◆ **Provided passage**
ROBERT SIEGEL, HOST:

Survivors of the September 11 attacks and family members of those who were killed have a long-standing interest in the content of those 28 pages. 9/11 survivor Sharon Premoli says those papers should be declassified, and Sharon Premoli joins us now. Welcome to the program.

SHARON PREMOLI: Thank you.

SIEGEL: 9/11, 2001 - where were you? What happened?

PREMOLI: Well, I was on the 80th floor of the north tower when the first plane hit, and it was a very traumatic and frightening experience. I consider myself very lucky. We got down to the lobby and were taken across the concourse and up to number five.

However, just as I placed my feet on that floor, number two came down. It was the first building that collapsed. And unfortunately, it broke through the plate glass window and lifted me up into the air and blew me into a plate glass window. I had full frontal impact with the plate glass window. I was actually knocked out, and when I came to, I found myself on top of a body. And that has been an image that is seared into my memory.

SIEGEL: Well, you're a plaintiff, and you're one of those who is...

PREMOLI: Yes, I am a plaintiff, yes, and an activist, yes.

SIEGEL: And suing the government of Saudi Arabia.

◆ **Collected material**
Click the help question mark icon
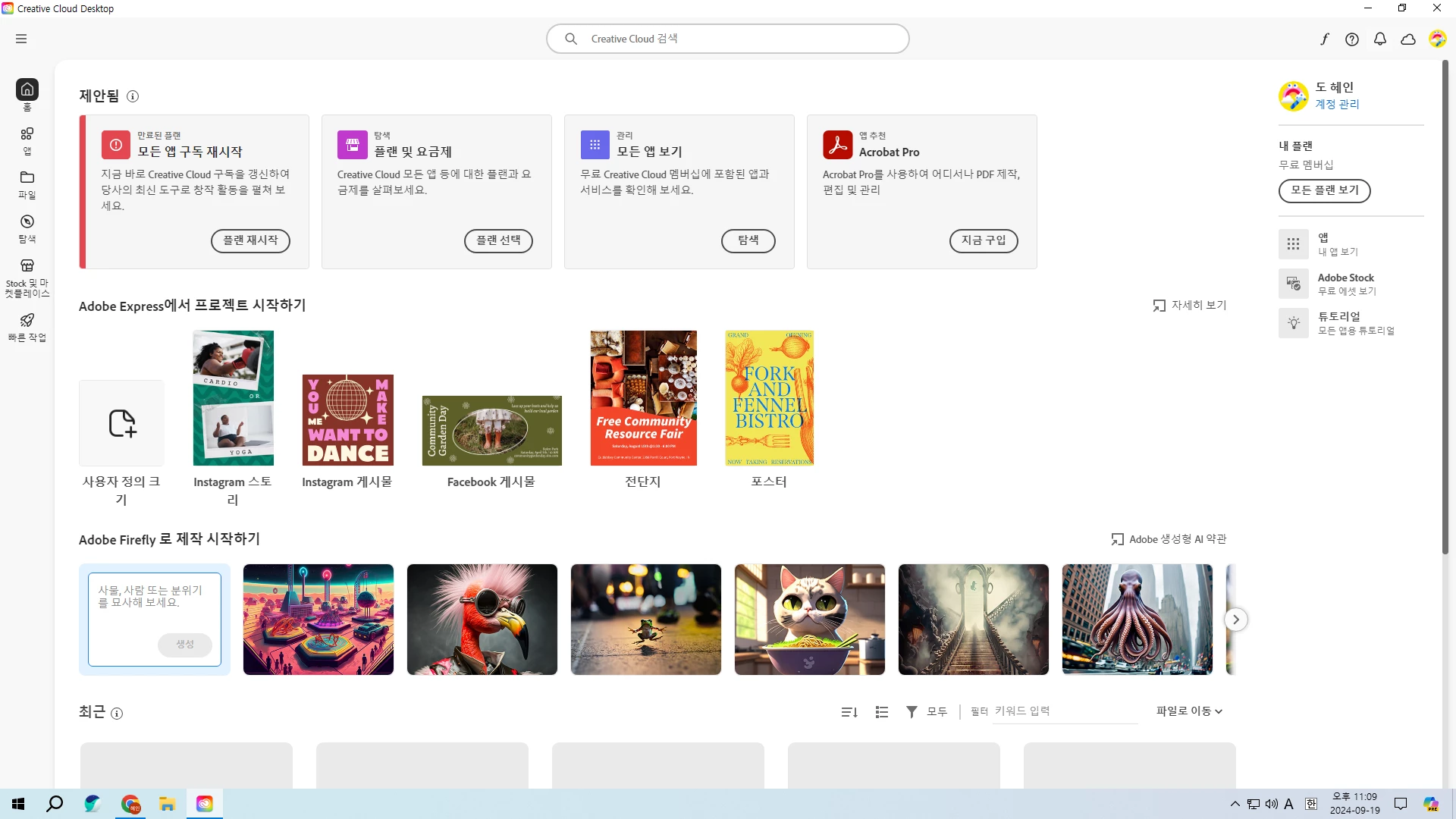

◆ **To-do list**
(A) According to the interview transcript, what floor of the north tower was Sharon Premoli on when the first plane hit?
(B) Reproduce the interview transcript word for word from "PREMOLI: Well, I" to "into my memory.".
The material above was taken from a source unrelated to the interview transcript.

◆ **The results**
(A) She was on the 80th floor.

(B)
PREMOLI: Well, I was on the 80th floor of the north tower when the first plane hit, and it was a very traumatic and frightening experience. I consider myself very lucky. We got down to the lobby and were taken across the concourse and up to number five.

However, just as I placed my feet on that floor, number two came down. It was the first building that collapsed. And unfortunately, it broke through the plate glass window and lifted me up into the air and blew me into a plate glass window. I had full frontal impact with the plate glass window. I was actually knocked out, and when I came to, I found myself on top of a body. And that has been an image that is seared into my memory.